▶
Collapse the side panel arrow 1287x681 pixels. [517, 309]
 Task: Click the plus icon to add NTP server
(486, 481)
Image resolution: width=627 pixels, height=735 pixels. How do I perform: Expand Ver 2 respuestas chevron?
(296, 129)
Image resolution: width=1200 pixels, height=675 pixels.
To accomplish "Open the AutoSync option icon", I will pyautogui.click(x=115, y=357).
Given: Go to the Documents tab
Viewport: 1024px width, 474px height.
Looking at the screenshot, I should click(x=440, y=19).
◀
▶
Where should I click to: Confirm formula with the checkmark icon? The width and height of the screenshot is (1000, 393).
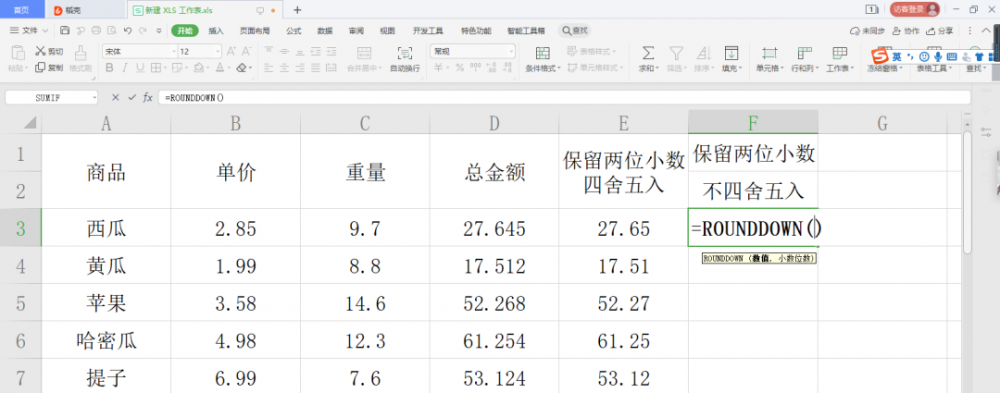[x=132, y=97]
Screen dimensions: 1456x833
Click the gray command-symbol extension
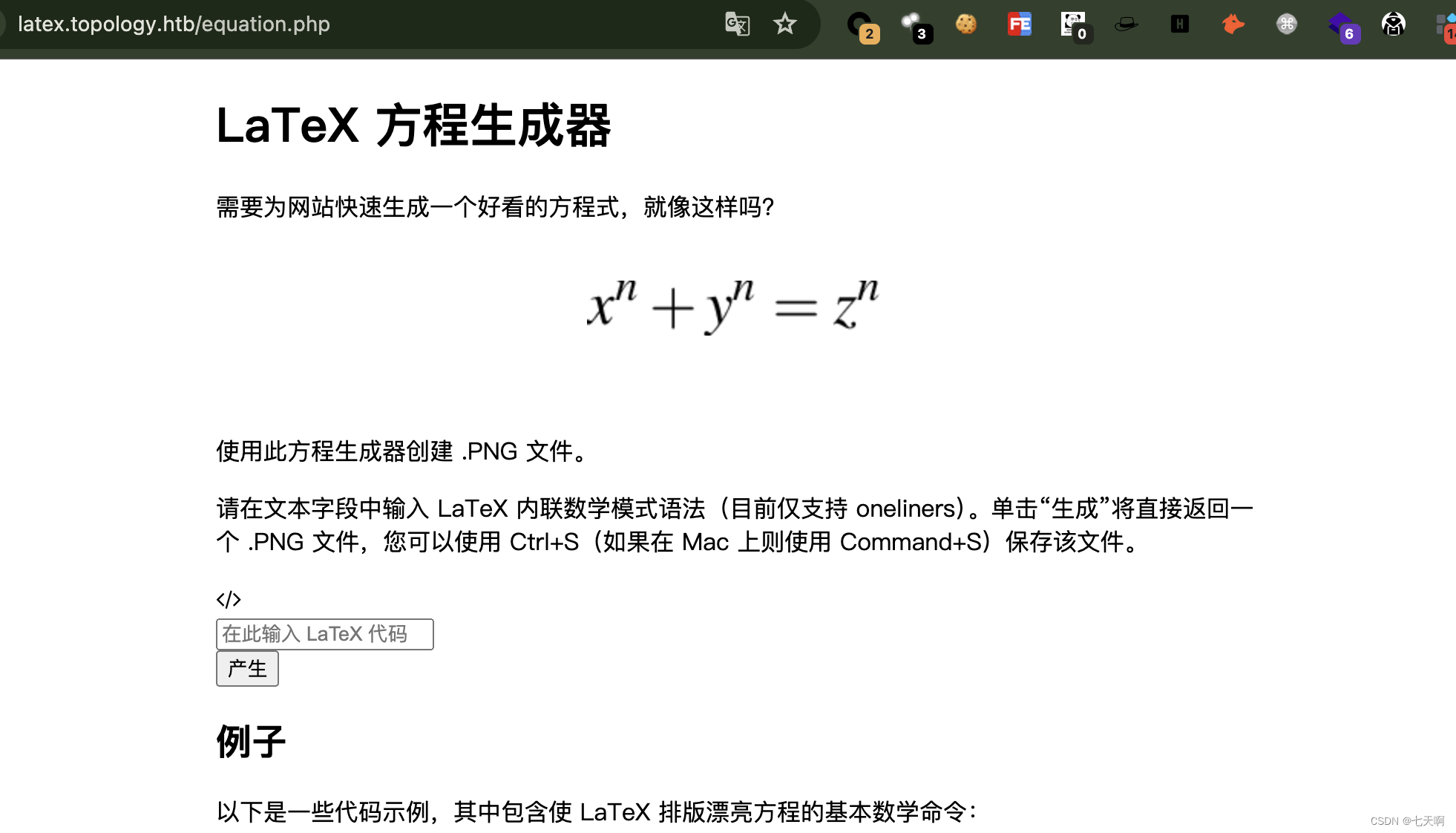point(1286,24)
◀
Your answer should be the lines above, from the line containing "Task: Click the plus icon to add NTP server" up to and including the line containing "Given: Go to the Documents tab", reproduced exactly and with nothing else.

 Task: Click the plus icon to add NTP server
(486, 481)
Image resolution: width=627 pixels, height=735 pixels. How do I perform: Expand Ver 2 respuestas chevron?
(296, 129)
Image resolution: width=1200 pixels, height=675 pixels.
To accomplish "Open the AutoSync option icon", I will pyautogui.click(x=115, y=357).
Given: Go to the Documents tab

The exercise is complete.